Por su parte, Susana Hernández Araico analiza la presencia de una canción tradicional en tres obras que ejemplifican tres tipos de teatro cortesano escritas en los últimos veinte años de la vida del dramaturgo. Así las obras sobre las que trabaja son: una ópera La púrpura de la rosa (1660); una semiópera: Apolo y Climene (1661) y una comedia palaciega de despliegue menos musical Las armas de la hermosura . La autora analiza cómo la tonada popular se repite en las tres obras pero cumple una función dramática distinta en cada una de ellas. Siguiendo esta línea de analizar fragmentos líricos, Martha Elena Venier se detiene en la interpretación de los sonetos de Calderón extrayéndolos del contexto dramático en el que aparecen, hecho que le permite elaborar interesantes conclusiones acerca de Calderón poeta.

Los trabajos restantes, englobados bajo el rótulo de «aspectos poco tratados de la obra» analizan cuestiones heterogéneas conectadas todas ellas por abordar algún aspecto puntual de piezas pertenecientes a diversos géneros teatrales como las tragedias, las comedias o los autos sacramentales. Así, Juan Manuel Escudero rastrea la tradición y la presencia de los bestiarios en los Autos Sacramentales especialmente a través de la figura de la hidra, y logra de este modo reconstruir en algún aspecto todo el contexto enciclopédico de variadas características que determina ese «contexto universal»exigido por Duarte como principal requisito para la actualización de los autos calderonianos a los lectores. Margo Glantz se detiene a analizar, en un más que interesante trabajo, las características de Coquín, el gracioso de El médico de su honra, explicando qué rasgos comparte y cuáles lo distinguen del resto de los graciosos calderonianos. La autora elabora además una relación entre el rey Don Pedro y el gracioso a partir de la difícil relación que plantean ambos con la risa. Siguiendo con los graciosos A. Robert Lauer focaliza su estudio en las características de Clarín y de su funcionalidad dramática en La vida es sueño aportando para el análisis de este personaje elementos provenientes de la pragmática. Por último y ya en el terreno de la comedia, Lillian von der Walde recorre La dama duende desentrañando el manejo de los diferentes saberes que en ella discurren, particularmente aquellos relacionados con lo fantástico, y la relación de dichos saberes con los personajes que los enuncian. Luego de analizar estas redes discursivas entre los personajes y sus parlamentos establece la pertinencia del universo femenino en relación con este tipo de conocimientos y con la dramaturgia de la comedia cómica.

Cada uno de los trabajos opera de manera similar al intentar un acercamiento entre el autor, sus obras y los posibles lectores, espectadores y críticos. Es por eso que luego de este recorrido por los diferentes trabajos que componen el libro el lector atento podrá llegar a un par de conclusiones interesantes.
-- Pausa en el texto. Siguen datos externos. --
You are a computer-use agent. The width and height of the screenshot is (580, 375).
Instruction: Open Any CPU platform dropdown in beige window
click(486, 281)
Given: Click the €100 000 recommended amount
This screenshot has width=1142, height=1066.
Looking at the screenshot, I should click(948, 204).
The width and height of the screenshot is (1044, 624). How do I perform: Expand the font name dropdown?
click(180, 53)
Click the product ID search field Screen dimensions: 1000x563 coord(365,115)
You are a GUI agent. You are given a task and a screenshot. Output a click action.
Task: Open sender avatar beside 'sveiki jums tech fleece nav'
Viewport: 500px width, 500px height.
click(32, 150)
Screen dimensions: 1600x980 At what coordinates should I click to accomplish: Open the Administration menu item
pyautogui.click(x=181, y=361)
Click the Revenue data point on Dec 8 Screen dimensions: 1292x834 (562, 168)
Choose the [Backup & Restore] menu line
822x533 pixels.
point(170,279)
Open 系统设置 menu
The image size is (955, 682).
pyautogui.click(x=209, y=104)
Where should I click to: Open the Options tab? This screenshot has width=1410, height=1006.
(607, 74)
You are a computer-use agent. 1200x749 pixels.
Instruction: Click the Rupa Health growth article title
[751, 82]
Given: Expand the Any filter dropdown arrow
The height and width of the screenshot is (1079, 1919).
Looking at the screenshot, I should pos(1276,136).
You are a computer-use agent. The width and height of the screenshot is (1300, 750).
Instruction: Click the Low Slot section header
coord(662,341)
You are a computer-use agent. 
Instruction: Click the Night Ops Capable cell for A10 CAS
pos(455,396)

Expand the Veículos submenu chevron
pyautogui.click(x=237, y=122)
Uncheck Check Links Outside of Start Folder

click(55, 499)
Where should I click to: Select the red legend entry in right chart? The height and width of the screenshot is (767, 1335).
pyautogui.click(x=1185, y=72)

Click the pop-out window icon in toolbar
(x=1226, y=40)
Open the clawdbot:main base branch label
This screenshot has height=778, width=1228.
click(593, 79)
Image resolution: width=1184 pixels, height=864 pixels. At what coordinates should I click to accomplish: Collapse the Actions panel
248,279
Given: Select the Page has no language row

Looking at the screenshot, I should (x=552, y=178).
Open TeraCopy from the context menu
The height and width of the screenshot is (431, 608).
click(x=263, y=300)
Por ejemplo, que no todas las miradas responden a una clave única de interpretación, ya que dejan abiertas múltiples posibilidades para pensar los problemas que proponen. Como corolario de esto queda claro también que el volumen colectivo logra inscribirse plenamente dentro del espíritu que ha teñido las conmemoraciones del cuarto centenario del nacimiento de Calderón. Aquel espíritu que lo instaura como un dramaturgo prolífico, plausible de recibir lecturas variadas en tanto creador de una suerte de semiosis ad infinitum y no como la piedra angular de un sistema totalitario, visión que lo condenaría a un injusto olvido.